Foto: imago/Ulmer Pressebildagentur

Beim FC Bayern ist nach drei sieglosen Pflichtspielen und dem Verlust der Tabellenführung in der Bundesliga ordentlich Feuer unterm Dach. Allen voran Trainer Niko Kovac gerät mehr und mehr in die Schusslinie und der 46-Jährige soll sich vermehrt den Ärger seiner eigenen Spieler zugezogen haben. Besonders James Rodriguez ist auf den neuen Übungsleiter nicht gut zu sprechen. War der Spielmacher in der Vorsaison noch einer der Schlüsselspieler und wichtiger Bestandteil im Team von Jupp Heynckes, genießt der technisch versierte Kolumbianer unter Kovac kein hohes Standing und hat bislang noch keinen Stammplatz. Nach Informationen der „Bild“ soll das zu einem Wutausbruch mit folgenschwerer Ankündigung von James geführt haben.
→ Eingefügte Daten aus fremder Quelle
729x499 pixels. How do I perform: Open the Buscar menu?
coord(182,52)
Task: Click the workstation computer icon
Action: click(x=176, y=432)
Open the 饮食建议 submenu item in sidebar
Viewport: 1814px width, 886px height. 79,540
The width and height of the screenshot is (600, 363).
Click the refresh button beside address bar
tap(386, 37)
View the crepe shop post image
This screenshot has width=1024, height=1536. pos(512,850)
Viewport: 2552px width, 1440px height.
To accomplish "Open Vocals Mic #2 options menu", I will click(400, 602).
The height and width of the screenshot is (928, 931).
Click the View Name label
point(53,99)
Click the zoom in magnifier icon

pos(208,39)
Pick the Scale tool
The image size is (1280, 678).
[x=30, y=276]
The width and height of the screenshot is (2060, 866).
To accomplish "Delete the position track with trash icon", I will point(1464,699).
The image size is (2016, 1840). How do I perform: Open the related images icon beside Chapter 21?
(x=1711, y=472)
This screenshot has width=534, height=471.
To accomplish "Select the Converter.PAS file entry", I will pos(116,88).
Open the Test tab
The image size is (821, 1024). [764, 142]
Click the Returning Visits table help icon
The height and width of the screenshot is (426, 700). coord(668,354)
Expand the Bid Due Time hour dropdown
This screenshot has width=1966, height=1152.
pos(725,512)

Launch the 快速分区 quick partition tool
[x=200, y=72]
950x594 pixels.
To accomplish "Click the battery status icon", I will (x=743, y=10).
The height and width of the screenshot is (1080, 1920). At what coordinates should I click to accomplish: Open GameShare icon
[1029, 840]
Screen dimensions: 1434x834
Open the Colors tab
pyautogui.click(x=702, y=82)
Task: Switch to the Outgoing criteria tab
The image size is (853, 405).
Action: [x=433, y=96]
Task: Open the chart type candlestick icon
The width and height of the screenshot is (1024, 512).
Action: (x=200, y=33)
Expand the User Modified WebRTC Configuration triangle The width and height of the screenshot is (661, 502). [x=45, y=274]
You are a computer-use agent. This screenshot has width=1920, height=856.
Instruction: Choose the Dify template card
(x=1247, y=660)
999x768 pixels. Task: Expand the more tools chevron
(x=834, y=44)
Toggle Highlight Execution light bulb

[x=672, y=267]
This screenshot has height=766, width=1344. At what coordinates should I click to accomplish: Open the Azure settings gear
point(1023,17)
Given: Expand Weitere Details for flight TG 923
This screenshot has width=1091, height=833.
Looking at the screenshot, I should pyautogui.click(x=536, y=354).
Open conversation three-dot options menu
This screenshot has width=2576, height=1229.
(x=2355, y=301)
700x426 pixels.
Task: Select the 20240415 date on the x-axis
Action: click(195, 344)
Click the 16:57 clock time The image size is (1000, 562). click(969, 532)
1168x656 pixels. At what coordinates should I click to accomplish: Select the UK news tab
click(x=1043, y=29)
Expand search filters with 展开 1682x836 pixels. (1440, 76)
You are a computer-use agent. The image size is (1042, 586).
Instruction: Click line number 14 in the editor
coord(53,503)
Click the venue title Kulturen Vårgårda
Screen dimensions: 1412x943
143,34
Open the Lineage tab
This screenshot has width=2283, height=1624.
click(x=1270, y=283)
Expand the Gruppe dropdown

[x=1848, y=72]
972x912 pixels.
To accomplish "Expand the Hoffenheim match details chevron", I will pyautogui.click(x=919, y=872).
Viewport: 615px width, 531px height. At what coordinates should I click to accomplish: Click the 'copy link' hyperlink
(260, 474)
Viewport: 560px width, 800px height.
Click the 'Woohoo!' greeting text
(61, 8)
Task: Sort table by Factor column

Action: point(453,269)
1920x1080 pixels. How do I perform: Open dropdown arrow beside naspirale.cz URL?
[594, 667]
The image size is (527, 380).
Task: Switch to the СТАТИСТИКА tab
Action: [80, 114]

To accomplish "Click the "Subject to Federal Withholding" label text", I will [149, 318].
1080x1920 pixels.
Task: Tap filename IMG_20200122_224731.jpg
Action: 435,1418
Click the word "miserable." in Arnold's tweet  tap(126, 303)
James: „Sind hier nicht in Frankfurt“

In Abwesenheit von Kovac polterte der 27-Jährige demnach in der vergangenen Woche mit Hinblick auf die vorherige Trainerstation des Übungsleiters in der Kabine: „Wir sind hier nicht in Frankfurt!“ Doch damit nicht genug. Anschließend soll die unzufriedene Real-Leihgabe angedroht haben, die Münchner verlassen zu wollen. Das wolle James, den die Bayern bis zum Ablauf des Leihgeschäfts zu Saisonende dank Kaufoption fest von Real Madrid verpflichten können, Kovac auch persönlich sagen. Schon im Sommer machte das Gerücht die Runde, dass James zu seinem ‘Herzensklub’ Real Madrid zurückkehren will.

In der Liga wurde James von Kovac an den ersten sieben Spieltagen nur zweimal in die Startelf beordert, zudem kam er dreimal als Joker zum Einsatz.

Kovac’ Rotationswechsel geben Rätsel auf

Doch es gibt anscheinend noch weitere Gründe, warum sich Niko Kovac abgesehen der sportlichen Talfahrt zunehmend Kritik gefallen lassen muss. Zum einen stößt seine Rotation auf Unverständnis, Die Bayern-Stars sind es zwar gewohnt zu rotieren und dann und wann auf der Bank Platz zu nehmen, allerdings sorgen die jeweilige Wechsel für Unbehagen. Der Vorwurf: Kovac rotiert Spieler raus, die zuvor gute gespielt haben, wodurch das Leistungsprinzip torpediert wird. Als Beispiele können James nach dem Spiel auf Schalke und Niklas Süle nach seinem starken Auftritt gegen Leverkusen angeführt werden.

Kovac spricht zu viel kroatisch

Zudem sollen sich die Spieler und auch Co-Trainer Peter Hermann daran stören, dass sich Kovac häufig mit seinen Bruder Robert sowie seinem Landsmann Torwarttrainer Toni Tapalovic und auch dem bosnischen FCB-Sportdirektor Hasan Salihamidzic auf kroatisch unterhält. Das wird von vielen als respektlos empfunden.

Man darf gespannt sein, ob sich die Wogen beim Rekordmeister wieder glätten oder das Kovac-Gastspiel an der Säbener Straße schon ein frühzeitiges Ende findet.